Eso es lo que acaban de descubrir una serie de científicos de la Universidad de Duke, en Estados Unidos, liderados por el investigador Ted Espenschied. En su estudio, encontraron que "el intestino ha evolucionado de formas muy diferentes e interesantes, para defenderse de los daños", explica Ted Espenschied.

"No nos esperábamos, en ningún caso, que la deslaminización fuera protectora para nosotros"

En un principio, el trabajo científico en cuestión estaba enfocado al estudio de los efectos de más de 20 medicamentos antiinflamatorios no esteroideos (AINEs, o NSAID por sus siglas en inglés), entre los que destaca el ibuprofeno, con la intención de convertir a las crías de pez zebra (que en esta etapa de su vida son transparentes, lo que supone una gran ventaja para su observación), en sujetos de ensayo para investigar las lesiones químicas en nuestro intestino. Esta intención estaba bien justificada: "A menudo se da el caso de que las medicinas diseñadas para algo específico también provocan daños colaterales", explica el investigador John Rawls, profesor de genética molecular y microbiología de la Universidad de Duke y otro de los autores del estudio.


De los 20 AINEs analizados, descubrieron que la Glafenina, un medicamento prohibido hace años por sus efectos (provoca daño renal y hepático), hacía que los sujetos de estudio perdiesen hasta una cuarta parte de sus células intestinales debido a un proceso llamado 'deslaminización'. Esta consecuencia se conocía con anterioridad, lo que no se sabía es que, aunque parece increíblemente negativa, en realidad es una estrategia de defensa muy efectiva.

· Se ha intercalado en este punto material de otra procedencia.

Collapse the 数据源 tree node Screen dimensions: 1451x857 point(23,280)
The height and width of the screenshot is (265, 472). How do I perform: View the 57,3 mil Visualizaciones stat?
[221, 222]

Una célula intestinal es obligada a abandonar la membrana. John Rawls Lab, Duke University
Una célula intestinal es obligada a abandonar la membrana. John Rawls Lab, Duke University

Las células del epitelio intestinal son alargadas, con un extremo pegado a la pared intestinal y con la mayor parte de su superficie expuesta. Están colocadas, muy apretadas, unas al lado de las otras, haciendo algo así como un bosque. Lo curioso es que cuando una célula epitelial resulta dañada (como le ocurre con la Glafenina), las células circundantes vecinas se hinchan y empujan a esta célula dañada, haciendo que pierda su 'agarre' y se pierda en el intestino para ser destruida. Como explica el investigador Ted Espenschied: "No nos esperábamos que la deslaminización fuera protectora".

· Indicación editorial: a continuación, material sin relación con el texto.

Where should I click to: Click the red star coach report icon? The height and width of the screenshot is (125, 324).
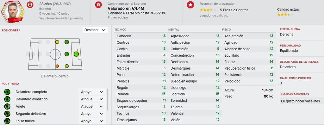pos(190,5)
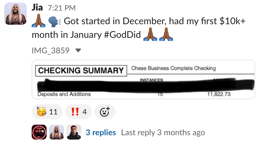Click the third reply avatar, man in black
The width and height of the screenshot is (262, 147).
74,132
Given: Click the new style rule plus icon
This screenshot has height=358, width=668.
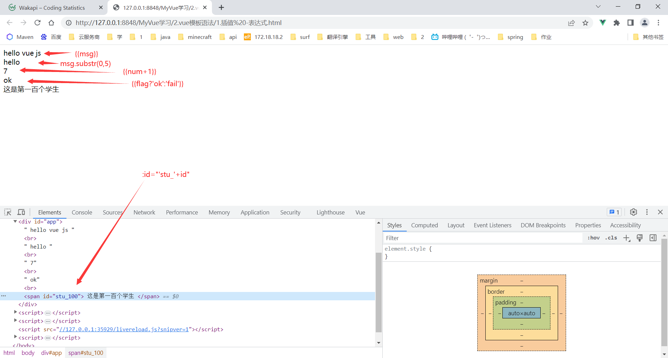Looking at the screenshot, I should click(x=627, y=238).
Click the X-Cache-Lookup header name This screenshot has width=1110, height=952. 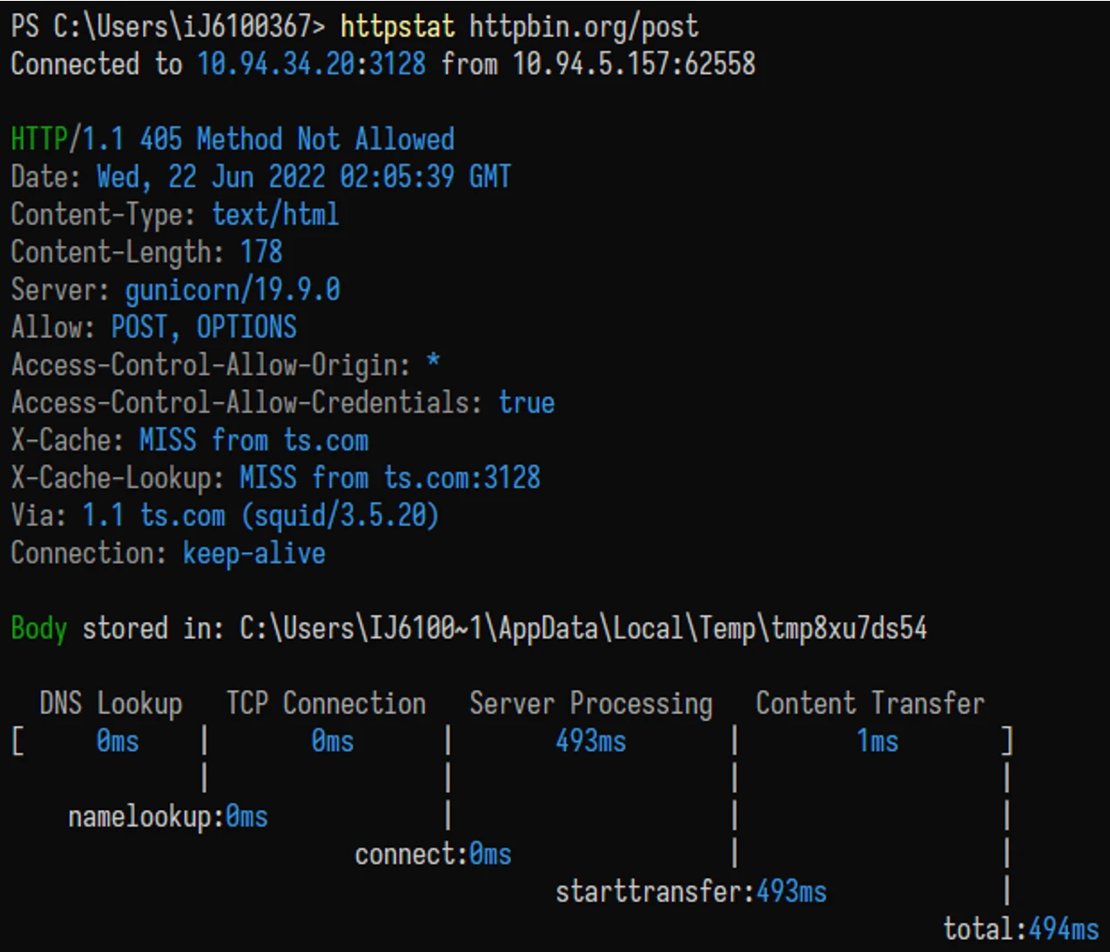coord(111,478)
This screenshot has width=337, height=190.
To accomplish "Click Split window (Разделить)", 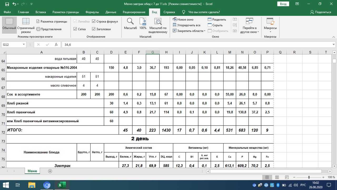I will tap(217, 20).
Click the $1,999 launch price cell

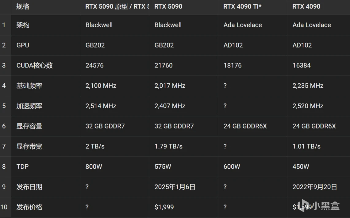point(164,207)
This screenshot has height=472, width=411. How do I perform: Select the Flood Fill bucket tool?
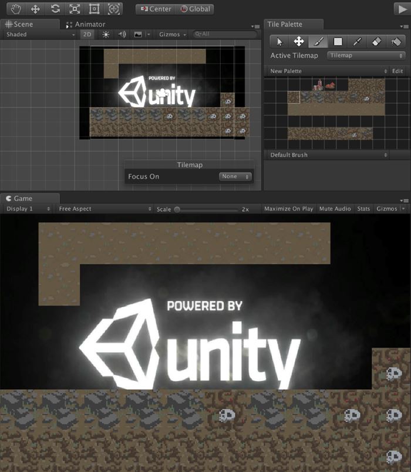pos(396,42)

Por supuesto, el siguiente paso que realizaron los investigadores fue averiguar por que la Glafenina producía este efecto y no ninguno de los otros AINEs. Descubrieron que se debe a una propiedad única en este medicamento que consiste en que inhibe la acción de un mecanismo denominado 'MDR efflux pump', diseñado para sacar de las células contiminadas con 'tóxicos'. Esto tiene una gran relevancia para la investigación científica, dado que durante años, los científicos que realizan ensayos contra el cáncer han dedicado enormes esfuerzos a descubrir formas de bloquear este mecanismo, dado que es el responsable de que las células tumorales eliminen de sus tejidos los medicamentos anticancerosos, lo que compromete la terapia de la enfermedad.

Sin quererlo, ellos no solo han descubierto que la deslaminización no tiene por qué ser algo completamente negativo, sino que también le han dado ideas a otros científicos para mejorar las terapias contra la enfermedad tumoral en el futuro, haciendo que las células cancerígenas no puedan evitar ser 'infectadas' por el medicamento.